Stored records:
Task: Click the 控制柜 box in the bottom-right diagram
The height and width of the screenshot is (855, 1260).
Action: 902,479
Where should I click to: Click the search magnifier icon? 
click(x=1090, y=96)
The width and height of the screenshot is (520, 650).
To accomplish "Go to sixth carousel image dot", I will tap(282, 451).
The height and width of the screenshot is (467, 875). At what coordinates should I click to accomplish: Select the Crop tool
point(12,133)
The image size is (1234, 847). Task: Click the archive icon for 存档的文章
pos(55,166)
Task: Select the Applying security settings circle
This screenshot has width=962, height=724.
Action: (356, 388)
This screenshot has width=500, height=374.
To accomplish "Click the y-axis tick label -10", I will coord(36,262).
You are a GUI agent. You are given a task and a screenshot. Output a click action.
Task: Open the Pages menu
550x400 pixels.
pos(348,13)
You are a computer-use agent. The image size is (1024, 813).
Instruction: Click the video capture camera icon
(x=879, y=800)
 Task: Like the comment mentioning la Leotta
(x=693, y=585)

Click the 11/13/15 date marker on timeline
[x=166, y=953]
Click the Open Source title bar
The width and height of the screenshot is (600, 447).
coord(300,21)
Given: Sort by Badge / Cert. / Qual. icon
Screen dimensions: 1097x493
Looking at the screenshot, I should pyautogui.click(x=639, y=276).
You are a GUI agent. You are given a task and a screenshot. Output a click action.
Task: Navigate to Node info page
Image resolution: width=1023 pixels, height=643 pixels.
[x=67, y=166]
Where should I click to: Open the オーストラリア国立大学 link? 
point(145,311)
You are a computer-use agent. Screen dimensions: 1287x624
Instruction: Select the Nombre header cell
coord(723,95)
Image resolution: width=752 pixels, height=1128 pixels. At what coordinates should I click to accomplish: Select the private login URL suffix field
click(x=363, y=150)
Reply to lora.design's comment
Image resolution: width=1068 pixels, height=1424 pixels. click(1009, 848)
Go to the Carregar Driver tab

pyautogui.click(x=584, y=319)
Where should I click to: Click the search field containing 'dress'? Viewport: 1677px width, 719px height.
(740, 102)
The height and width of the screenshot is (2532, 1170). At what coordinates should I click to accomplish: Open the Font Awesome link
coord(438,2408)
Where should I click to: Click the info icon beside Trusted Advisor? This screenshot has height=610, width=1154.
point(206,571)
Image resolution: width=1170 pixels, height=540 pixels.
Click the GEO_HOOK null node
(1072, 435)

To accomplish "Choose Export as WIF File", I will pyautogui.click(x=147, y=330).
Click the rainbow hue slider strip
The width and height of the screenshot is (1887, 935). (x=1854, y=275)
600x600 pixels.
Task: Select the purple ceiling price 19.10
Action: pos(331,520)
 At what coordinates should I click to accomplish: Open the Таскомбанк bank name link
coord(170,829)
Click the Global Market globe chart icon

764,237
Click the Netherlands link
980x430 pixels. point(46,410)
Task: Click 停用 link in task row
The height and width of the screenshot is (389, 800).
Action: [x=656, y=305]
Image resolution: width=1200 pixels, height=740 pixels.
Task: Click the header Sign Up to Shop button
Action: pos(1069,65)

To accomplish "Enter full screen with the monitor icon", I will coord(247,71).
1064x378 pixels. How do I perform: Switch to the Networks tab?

» WHAT THE EXERCISE ASKS: Please make an exact copy of each record.

» WRITTEN SOLUTION:
Task: Click the 控制柜 box in the bottom-right diagram
The height and width of the screenshot is (855, 1260).
Action: 902,479
Where should I click to: Click the search magnifier icon? 
click(x=1090, y=96)
The width and height of the screenshot is (520, 650).
To accomplish "Go to sixth carousel image dot", I will tap(282, 451).
The height and width of the screenshot is (467, 875). At what coordinates should I click to accomplish: Select the Crop tool
point(12,133)
The image size is (1234, 847). Task: Click the archive icon for 存档的文章
pos(55,166)
Task: Select the Applying security settings circle
This screenshot has width=962, height=724.
Action: (356, 388)
This screenshot has width=500, height=374.
To accomplish "Click the y-axis tick label -10", I will coord(36,262).
You are a GUI agent. You are given a task and a screenshot. Output a click action.
Task: Open the Pages menu
550x400 pixels.
pos(348,13)
You are a computer-use agent. The image size is (1024, 813).
Instruction: Click the video capture camera icon
(x=879, y=800)
 Task: Like the comment mentioning la Leotta
(x=693, y=585)

Click the 11/13/15 date marker on timeline
[x=166, y=953]
Click the Open Source title bar
The width and height of the screenshot is (600, 447).
coord(300,21)
Given: Sort by Badge / Cert. / Qual. icon
Screen dimensions: 1097x493
Looking at the screenshot, I should pyautogui.click(x=639, y=276).
You are a GUI agent. You are given a task and a screenshot. Output a click action.
Task: Navigate to Node info page
Image resolution: width=1023 pixels, height=643 pixels.
[x=67, y=166]
Where should I click to: Open the オーストラリア国立大学 link? 
point(145,311)
You are a computer-use agent. Screen dimensions: 1287x624
Instruction: Select the Nombre header cell
coord(723,95)
Image resolution: width=752 pixels, height=1128 pixels. At what coordinates should I click to accomplish: Select the private login URL suffix field
click(x=363, y=150)
Reply to lora.design's comment
Image resolution: width=1068 pixels, height=1424 pixels. click(1009, 848)
Go to the Carregar Driver tab

pyautogui.click(x=584, y=319)
Where should I click to: Click the search field containing 'dress'? Viewport: 1677px width, 719px height.
(740, 102)
The height and width of the screenshot is (2532, 1170). At what coordinates should I click to accomplish: Open the Font Awesome link
coord(438,2408)
Where should I click to: Click the info icon beside Trusted Advisor? This screenshot has height=610, width=1154.
point(206,571)
Image resolution: width=1170 pixels, height=540 pixels.
Click the GEO_HOOK null node
(1072, 435)

To accomplish "Choose Export as WIF File", I will pyautogui.click(x=147, y=330).
Click the rainbow hue slider strip
The width and height of the screenshot is (1887, 935). (x=1854, y=275)
600x600 pixels.
Task: Select the purple ceiling price 19.10
Action: pos(331,520)
 At what coordinates should I click to accomplish: Open the Таскомбанк bank name link
coord(170,829)
Click the Global Market globe chart icon

764,237
Click the Netherlands link
980x430 pixels. point(46,410)
Task: Click 停用 link in task row
The height and width of the screenshot is (389, 800).
Action: [x=656, y=305]
Image resolution: width=1200 pixels, height=740 pixels.
Task: Click the header Sign Up to Shop button
Action: pos(1069,65)

To accomplish "Enter full screen with the monitor icon", I will coord(247,71).
1064x378 pixels. How do I perform: Switch to the Networks tab?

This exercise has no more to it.